Stored records
####################
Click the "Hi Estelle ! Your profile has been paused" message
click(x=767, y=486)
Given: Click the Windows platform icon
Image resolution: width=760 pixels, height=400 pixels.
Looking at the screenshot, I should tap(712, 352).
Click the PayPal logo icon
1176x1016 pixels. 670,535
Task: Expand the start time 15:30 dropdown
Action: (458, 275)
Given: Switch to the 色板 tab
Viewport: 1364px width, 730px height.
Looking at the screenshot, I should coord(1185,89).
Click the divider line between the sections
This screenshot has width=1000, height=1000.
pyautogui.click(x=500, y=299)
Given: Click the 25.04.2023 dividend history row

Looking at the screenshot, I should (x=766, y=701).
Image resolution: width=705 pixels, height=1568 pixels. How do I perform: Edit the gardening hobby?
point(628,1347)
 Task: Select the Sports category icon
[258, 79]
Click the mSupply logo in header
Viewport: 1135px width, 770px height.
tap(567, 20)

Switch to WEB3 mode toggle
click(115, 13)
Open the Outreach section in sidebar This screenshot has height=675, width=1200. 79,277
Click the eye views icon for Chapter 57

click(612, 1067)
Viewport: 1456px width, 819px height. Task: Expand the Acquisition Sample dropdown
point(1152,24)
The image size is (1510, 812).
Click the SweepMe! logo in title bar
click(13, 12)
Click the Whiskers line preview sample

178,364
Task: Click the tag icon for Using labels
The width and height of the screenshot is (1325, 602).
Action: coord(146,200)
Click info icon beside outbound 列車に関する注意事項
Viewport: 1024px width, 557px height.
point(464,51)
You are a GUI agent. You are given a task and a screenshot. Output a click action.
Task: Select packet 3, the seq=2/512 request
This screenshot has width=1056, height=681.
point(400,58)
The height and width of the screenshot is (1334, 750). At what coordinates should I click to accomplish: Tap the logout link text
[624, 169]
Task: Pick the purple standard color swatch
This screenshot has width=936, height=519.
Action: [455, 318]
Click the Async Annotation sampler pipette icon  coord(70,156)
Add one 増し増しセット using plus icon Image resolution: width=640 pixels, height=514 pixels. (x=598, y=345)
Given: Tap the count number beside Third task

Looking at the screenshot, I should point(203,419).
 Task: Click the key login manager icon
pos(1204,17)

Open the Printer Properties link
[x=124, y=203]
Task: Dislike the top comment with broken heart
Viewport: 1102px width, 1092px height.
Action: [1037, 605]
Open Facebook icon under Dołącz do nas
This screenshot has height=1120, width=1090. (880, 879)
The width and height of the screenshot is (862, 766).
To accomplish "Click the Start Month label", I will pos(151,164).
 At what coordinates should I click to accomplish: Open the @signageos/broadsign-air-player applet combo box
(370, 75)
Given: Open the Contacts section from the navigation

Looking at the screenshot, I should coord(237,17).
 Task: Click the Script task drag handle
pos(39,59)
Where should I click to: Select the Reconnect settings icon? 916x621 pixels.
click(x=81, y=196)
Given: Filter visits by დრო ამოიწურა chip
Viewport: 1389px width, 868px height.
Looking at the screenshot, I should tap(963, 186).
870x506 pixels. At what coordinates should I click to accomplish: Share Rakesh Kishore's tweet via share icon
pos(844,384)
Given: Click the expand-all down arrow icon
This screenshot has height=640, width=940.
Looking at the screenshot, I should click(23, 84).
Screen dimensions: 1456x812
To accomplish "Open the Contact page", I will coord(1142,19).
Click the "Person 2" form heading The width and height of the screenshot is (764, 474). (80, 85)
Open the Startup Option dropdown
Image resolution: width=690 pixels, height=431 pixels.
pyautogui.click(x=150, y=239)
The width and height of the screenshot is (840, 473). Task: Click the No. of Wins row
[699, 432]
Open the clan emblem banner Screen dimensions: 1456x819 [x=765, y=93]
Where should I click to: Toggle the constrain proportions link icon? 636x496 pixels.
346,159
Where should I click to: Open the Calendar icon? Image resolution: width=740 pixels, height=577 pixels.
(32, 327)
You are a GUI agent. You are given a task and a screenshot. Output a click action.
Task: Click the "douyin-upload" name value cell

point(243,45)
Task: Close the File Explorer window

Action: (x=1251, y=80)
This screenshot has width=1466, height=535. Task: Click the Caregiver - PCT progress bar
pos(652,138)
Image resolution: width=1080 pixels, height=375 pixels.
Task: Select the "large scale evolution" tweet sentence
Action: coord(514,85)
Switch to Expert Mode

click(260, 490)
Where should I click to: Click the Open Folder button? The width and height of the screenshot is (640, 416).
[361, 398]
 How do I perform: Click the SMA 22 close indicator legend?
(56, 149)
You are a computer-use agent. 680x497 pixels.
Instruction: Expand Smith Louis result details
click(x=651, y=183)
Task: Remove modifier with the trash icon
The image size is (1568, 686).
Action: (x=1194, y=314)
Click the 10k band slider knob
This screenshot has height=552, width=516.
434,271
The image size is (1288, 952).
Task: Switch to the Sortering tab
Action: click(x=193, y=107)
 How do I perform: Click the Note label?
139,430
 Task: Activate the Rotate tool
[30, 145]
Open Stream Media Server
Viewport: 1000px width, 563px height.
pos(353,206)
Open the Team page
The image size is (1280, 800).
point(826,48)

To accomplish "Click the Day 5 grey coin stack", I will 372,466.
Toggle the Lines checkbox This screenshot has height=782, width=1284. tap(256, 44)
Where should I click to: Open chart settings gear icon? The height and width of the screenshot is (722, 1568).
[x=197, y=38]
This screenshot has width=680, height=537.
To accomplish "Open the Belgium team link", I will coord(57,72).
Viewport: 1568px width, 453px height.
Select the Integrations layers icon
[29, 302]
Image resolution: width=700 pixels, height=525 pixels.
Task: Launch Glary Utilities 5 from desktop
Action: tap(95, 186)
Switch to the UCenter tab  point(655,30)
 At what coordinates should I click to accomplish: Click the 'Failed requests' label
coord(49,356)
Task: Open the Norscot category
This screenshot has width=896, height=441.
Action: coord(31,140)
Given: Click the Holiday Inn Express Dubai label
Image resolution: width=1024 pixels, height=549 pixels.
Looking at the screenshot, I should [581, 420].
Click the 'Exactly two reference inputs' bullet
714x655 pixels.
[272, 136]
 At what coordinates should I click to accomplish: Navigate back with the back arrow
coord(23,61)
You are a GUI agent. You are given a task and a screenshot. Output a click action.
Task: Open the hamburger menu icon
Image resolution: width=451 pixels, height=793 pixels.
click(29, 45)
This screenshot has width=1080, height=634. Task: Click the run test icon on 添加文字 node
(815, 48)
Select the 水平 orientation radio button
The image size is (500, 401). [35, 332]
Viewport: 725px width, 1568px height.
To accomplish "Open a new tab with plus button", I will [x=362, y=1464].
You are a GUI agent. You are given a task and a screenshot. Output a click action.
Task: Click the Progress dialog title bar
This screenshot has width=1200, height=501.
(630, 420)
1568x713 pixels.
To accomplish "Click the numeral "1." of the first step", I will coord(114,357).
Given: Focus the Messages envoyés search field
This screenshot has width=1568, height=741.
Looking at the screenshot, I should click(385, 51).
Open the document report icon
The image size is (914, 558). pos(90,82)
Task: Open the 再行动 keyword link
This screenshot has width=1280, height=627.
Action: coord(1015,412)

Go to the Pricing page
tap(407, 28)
####################
▶ **Task details**
Copy out each record exactly as given, omitting none.

▶ **Exercise result**
Click the "Hi Estelle ! Your profile has been paused" message
click(x=767, y=486)
Given: Click the Windows platform icon
Image resolution: width=760 pixels, height=400 pixels.
Looking at the screenshot, I should tap(712, 352).
Click the PayPal logo icon
1176x1016 pixels. 670,535
Task: Expand the start time 15:30 dropdown
Action: (458, 275)
Given: Switch to the 色板 tab
Viewport: 1364px width, 730px height.
Looking at the screenshot, I should coord(1185,89).
Click the divider line between the sections
This screenshot has width=1000, height=1000.
pyautogui.click(x=500, y=299)
Given: Click the 25.04.2023 dividend history row

Looking at the screenshot, I should (x=766, y=701).
Image resolution: width=705 pixels, height=1568 pixels. How do I perform: Edit the gardening hobby?
point(628,1347)
 Task: Select the Sports category icon
[258, 79]
Click the mSupply logo in header
Viewport: 1135px width, 770px height.
tap(567, 20)

Switch to WEB3 mode toggle
click(115, 13)
Open the Outreach section in sidebar This screenshot has height=675, width=1200. 79,277
Click the eye views icon for Chapter 57

click(612, 1067)
Viewport: 1456px width, 819px height. Task: Expand the Acquisition Sample dropdown
point(1152,24)
The image size is (1510, 812).
Click the SweepMe! logo in title bar
click(13, 12)
Click the Whiskers line preview sample

178,364
Task: Click the tag icon for Using labels
The width and height of the screenshot is (1325, 602).
Action: coord(146,200)
Click info icon beside outbound 列車に関する注意事項
Viewport: 1024px width, 557px height.
point(464,51)
You are a GUI agent. You are given a task and a screenshot. Output a click action.
Task: Select packet 3, the seq=2/512 request
This screenshot has width=1056, height=681.
point(400,58)
The height and width of the screenshot is (1334, 750). At what coordinates should I click to accomplish: Tap the logout link text
[624, 169]
Task: Pick the purple standard color swatch
This screenshot has width=936, height=519.
Action: [455, 318]
Click the Async Annotation sampler pipette icon  coord(70,156)
Add one 増し増しセット using plus icon Image resolution: width=640 pixels, height=514 pixels. (x=598, y=345)
Given: Tap the count number beside Third task

Looking at the screenshot, I should point(203,419).
 Task: Click the key login manager icon
pos(1204,17)

Open the Printer Properties link
[x=124, y=203]
Task: Dislike the top comment with broken heart
Viewport: 1102px width, 1092px height.
Action: [1037, 605]
Open Facebook icon under Dołącz do nas
This screenshot has height=1120, width=1090. (880, 879)
The width and height of the screenshot is (862, 766).
To accomplish "Click the Start Month label", I will pos(151,164).
 At what coordinates should I click to accomplish: Open the @signageos/broadsign-air-player applet combo box
(370, 75)
Given: Open the Contacts section from the navigation

Looking at the screenshot, I should coord(237,17).
 Task: Click the Script task drag handle
pos(39,59)
Where should I click to: Select the Reconnect settings icon? 916x621 pixels.
click(x=81, y=196)
Given: Filter visits by დრო ამოიწურა chip
Viewport: 1389px width, 868px height.
Looking at the screenshot, I should tap(963, 186).
870x506 pixels. At what coordinates should I click to accomplish: Share Rakesh Kishore's tweet via share icon
pos(844,384)
Given: Click the expand-all down arrow icon
This screenshot has height=640, width=940.
Looking at the screenshot, I should click(23, 84).
Screen dimensions: 1456x812
To accomplish "Open the Contact page", I will coord(1142,19).
Click the "Person 2" form heading The width and height of the screenshot is (764, 474). (80, 85)
Open the Startup Option dropdown
Image resolution: width=690 pixels, height=431 pixels.
pyautogui.click(x=150, y=239)
The width and height of the screenshot is (840, 473). Task: Click the No. of Wins row
[699, 432]
Open the clan emblem banner Screen dimensions: 1456x819 [x=765, y=93]
Where should I click to: Toggle the constrain proportions link icon? 636x496 pixels.
346,159
Where should I click to: Open the Calendar icon? Image resolution: width=740 pixels, height=577 pixels.
(32, 327)
You are a GUI agent. You are given a task and a screenshot. Output a click action.
Task: Click the "douyin-upload" name value cell

point(243,45)
Task: Close the File Explorer window

Action: (x=1251, y=80)
This screenshot has width=1466, height=535. Task: Click the Caregiver - PCT progress bar
pos(652,138)
Image resolution: width=1080 pixels, height=375 pixels.
Task: Select the "large scale evolution" tweet sentence
Action: coord(514,85)
Switch to Expert Mode

click(260, 490)
Where should I click to: Click the Open Folder button? The width and height of the screenshot is (640, 416).
[361, 398]
 How do I perform: Click the SMA 22 close indicator legend?
(56, 149)
You are a computer-use agent. 680x497 pixels.
Instruction: Expand Smith Louis result details
click(x=651, y=183)
Task: Remove modifier with the trash icon
The image size is (1568, 686).
Action: (x=1194, y=314)
Click the 10k band slider knob
This screenshot has height=552, width=516.
434,271
The image size is (1288, 952).
Task: Switch to the Sortering tab
Action: click(x=193, y=107)
 How do I perform: Click the Note label?
139,430
 Task: Activate the Rotate tool
[30, 145]
Open Stream Media Server
Viewport: 1000px width, 563px height.
pos(353,206)
Open the Team page
The image size is (1280, 800).
point(826,48)

To accomplish "Click the Day 5 grey coin stack", I will 372,466.
Toggle the Lines checkbox This screenshot has height=782, width=1284. tap(256, 44)
Where should I click to: Open chart settings gear icon? The height and width of the screenshot is (722, 1568).
[x=197, y=38]
This screenshot has width=680, height=537.
To accomplish "Open the Belgium team link", I will coord(57,72).
Viewport: 1568px width, 453px height.
Select the Integrations layers icon
[29, 302]
Image resolution: width=700 pixels, height=525 pixels.
Task: Launch Glary Utilities 5 from desktop
Action: tap(95, 186)
Switch to the UCenter tab  point(655,30)
 At what coordinates should I click to accomplish: Click the 'Failed requests' label
coord(49,356)
Task: Open the Norscot category
This screenshot has width=896, height=441.
Action: coord(31,140)
Given: Click the Holiday Inn Express Dubai label
Image resolution: width=1024 pixels, height=549 pixels.
Looking at the screenshot, I should [581, 420].
Click the 'Exactly two reference inputs' bullet
714x655 pixels.
[272, 136]
 At what coordinates should I click to accomplish: Navigate back with the back arrow
coord(23,61)
You are a GUI agent. You are given a task and a screenshot. Output a click action.
Task: Open the hamburger menu icon
Image resolution: width=451 pixels, height=793 pixels.
click(29, 45)
This screenshot has width=1080, height=634. Task: Click the run test icon on 添加文字 node
(815, 48)
Select the 水平 orientation radio button
The image size is (500, 401). [35, 332]
Viewport: 725px width, 1568px height.
To accomplish "Open a new tab with plus button", I will [x=362, y=1464].
You are a GUI agent. You are given a task and a screenshot. Output a click action.
Task: Click the Progress dialog title bar
This screenshot has width=1200, height=501.
(630, 420)
1568x713 pixels.
To accomplish "Click the numeral "1." of the first step", I will coord(114,357).
Given: Focus the Messages envoyés search field
This screenshot has width=1568, height=741.
Looking at the screenshot, I should click(385, 51).
Open the document report icon
The image size is (914, 558). pos(90,82)
Task: Open the 再行动 keyword link
This screenshot has width=1280, height=627.
Action: coord(1015,412)

Go to the Pricing page
tap(407, 28)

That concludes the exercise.